Contes populaires d’Afrique (Basset)/112

La bibliothèque libre.
E. Guilmoto, Éditeur (Les Littératures populaires, tome XLVIIp. 286-289).

LXII. — NYASSA[1]

112

HISTOIRE DE L’HOMME QUI ÉTAIT UN TROMPEUR[2]


Un homme arriva à un certain village et rencontra plusieurs jeunes filles à qui il demanda :

— Où allez-vous ?

— Nous allons à un mariage ; voulez-vous nous accompagner ?

L’homme accepta d’aller avec elles, et ils partirent tous ensemble.

Quand ils arrivèrent au village où ils allaient, ils entrèrent tous dans le parc à bétail, se mirent a danser et, à la fin du jour, ils se séparèrent pour aller dormir dans diverses huttes.

Il arriva que le lendemain matin, tous allèrent dans les roseaux et y restèrent. Les chefs du village préparèrent la fête du mariage en tuant plusieurs bêtes. Les filles furent alors rappelées et, de nouveau, se mirent à danser jusqu’à ce que la viande fût partagée.

Lorsque chaque groupe eut reçu sa part de viande, on la porta dans la hutte des filles. Alors celles-ci demandèrent à l’homme qui était arrivé avec elles de venir faire cuire leur part. Il obéit et la fit cuire dans deux pots hors de la hutte. Pendant ce temps, toutes les jeunes femmes et les filles étaient dans la hutte.

Alors l’homme fit semblant d’être malade et se coucha. Une des jeunes filles sortit et, le voyant couché, lui demanda :

— Qu’y a-t-il ?

Il répondit :

J’ai très mal à la tête.

La jeune fille rentra dans la hutte où étaient les autres. L’homme se leva, découvrit les pots dans lesquels cuisait la viande et la mangea toute, en sorte que les os restèrent seuls. Puis il se recoucha.

Ensuite trois des filles sortirent et lui demandèrent :

— Est-ce que la viande est prête, maintenant ?

— Je ne sais pas, dit-il : je n’ai pas vu.

Elles allèrent découvrir les pots qui contenaient la viande et voici qu’on n’y voyait plus que les os. Toutes furent très étonnées et s’écrièrent :

— On a mangé la viande ; il ne reste plus que les os.

Là-dessus, elles demandèrent à l’homme :

— Où est la viande ?

— Je n’en sais rien : j’étais couché et je me suis endormi.

Les jeunes filles s’en allèrent et dirent aux autres qui étaient dans la hutte :

— Sortez ; on a mangé toute la viande.

Elles sortirent et firent leurs adieux aux hommes, aux femmes et aux jeunes gens du village :

— Portez-vous bien, dirent-elles : on a mangé toute notre viande.

Les gens furent très étonnés et répliquèrent :

— Adieu, bon voyage. Saluez vos gens chez vous.

Alors les jeunes filles sortirent du village et reprirent la route de leur demeure en chantant en chemin. L’homme partit aussi avec elles.

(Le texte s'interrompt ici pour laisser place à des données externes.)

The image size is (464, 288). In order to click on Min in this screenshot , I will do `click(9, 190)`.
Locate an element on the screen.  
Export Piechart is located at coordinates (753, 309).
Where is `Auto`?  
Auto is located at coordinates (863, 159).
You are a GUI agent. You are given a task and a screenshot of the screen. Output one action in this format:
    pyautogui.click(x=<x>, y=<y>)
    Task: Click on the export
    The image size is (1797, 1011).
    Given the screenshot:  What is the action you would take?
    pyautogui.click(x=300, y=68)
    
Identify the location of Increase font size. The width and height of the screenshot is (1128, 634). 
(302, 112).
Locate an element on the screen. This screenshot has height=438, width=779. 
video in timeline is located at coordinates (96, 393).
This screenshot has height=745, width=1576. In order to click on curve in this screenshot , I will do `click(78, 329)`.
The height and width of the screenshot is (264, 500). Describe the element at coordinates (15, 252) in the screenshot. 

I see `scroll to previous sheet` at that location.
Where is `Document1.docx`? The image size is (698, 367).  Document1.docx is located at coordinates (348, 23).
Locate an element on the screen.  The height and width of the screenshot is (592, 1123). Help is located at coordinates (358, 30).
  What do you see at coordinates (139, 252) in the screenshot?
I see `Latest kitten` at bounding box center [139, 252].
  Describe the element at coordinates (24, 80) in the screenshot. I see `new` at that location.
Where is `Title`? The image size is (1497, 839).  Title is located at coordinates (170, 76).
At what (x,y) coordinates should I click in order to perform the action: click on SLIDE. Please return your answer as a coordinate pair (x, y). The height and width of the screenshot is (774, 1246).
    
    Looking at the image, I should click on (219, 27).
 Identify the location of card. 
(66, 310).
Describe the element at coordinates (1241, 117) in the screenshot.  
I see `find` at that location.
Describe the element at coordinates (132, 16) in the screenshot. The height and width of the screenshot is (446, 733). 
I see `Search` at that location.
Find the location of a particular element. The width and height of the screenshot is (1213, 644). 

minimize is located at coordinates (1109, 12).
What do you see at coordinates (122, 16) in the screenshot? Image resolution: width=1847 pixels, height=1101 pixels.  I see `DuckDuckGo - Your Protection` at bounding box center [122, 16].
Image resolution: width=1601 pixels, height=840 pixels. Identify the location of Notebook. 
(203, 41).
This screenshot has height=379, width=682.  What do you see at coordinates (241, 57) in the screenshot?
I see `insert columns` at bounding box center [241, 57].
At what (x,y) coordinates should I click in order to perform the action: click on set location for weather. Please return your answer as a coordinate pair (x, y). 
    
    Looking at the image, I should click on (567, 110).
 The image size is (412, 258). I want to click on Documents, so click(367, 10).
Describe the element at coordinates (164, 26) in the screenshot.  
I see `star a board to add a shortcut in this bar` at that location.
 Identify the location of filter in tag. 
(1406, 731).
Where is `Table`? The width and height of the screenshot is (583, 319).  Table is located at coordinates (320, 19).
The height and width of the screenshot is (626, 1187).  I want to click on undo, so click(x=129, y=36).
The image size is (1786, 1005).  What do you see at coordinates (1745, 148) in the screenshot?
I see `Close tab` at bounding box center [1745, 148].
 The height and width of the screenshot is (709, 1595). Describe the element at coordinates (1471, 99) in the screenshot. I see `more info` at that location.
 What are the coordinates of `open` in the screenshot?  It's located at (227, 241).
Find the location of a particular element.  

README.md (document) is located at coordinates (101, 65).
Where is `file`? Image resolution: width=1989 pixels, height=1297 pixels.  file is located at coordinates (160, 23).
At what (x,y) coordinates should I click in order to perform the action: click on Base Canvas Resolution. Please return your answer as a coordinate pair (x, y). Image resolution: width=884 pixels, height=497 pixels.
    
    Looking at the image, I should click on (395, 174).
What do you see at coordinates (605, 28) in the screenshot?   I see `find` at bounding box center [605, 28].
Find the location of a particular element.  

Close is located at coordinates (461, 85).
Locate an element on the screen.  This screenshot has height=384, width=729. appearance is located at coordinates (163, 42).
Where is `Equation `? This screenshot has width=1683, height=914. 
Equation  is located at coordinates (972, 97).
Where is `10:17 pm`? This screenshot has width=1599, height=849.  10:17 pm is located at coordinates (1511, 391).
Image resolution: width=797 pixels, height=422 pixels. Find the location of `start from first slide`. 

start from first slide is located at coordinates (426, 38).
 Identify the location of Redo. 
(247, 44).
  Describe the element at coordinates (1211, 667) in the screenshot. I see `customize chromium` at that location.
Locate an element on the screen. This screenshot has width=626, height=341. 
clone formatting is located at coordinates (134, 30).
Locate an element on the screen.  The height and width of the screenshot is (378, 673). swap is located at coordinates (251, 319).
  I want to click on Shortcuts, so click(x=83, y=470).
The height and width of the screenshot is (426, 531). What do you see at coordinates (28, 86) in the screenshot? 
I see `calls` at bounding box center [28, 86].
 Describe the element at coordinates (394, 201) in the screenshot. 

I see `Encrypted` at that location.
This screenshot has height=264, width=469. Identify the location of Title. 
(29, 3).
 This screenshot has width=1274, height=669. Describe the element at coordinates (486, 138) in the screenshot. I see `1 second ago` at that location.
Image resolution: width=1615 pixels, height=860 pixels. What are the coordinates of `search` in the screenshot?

Elles poursuivirent leur route et traversèrent une rivière. L’homme se détourna et dit :

— Je vais suivre cette route, adieu.

Quand elles l’eurent quitté, il s’arrêta et les appela :

— Écoutez.

— Écoutons, dirent les jeunes filles : l’homme crie après nous.

Il continua :

— J’ai mangé votre viande.

— Oh ! dirent-elles, nous avions fait notre compagnie d’un méchant homme. Il a mangé toute notre viande.

Elles arrivèrent à leur demeure et saluèrent leurs gens.

C’est fini.



  1. Le Nyassa est parlé sur les bords du grand lac de ce nom.
  2. Elmslie, Folklore tales of Central-Afrika, Folk-lore, t. III. Londres, D. Nutt, 1892, in-8, p. 97-99.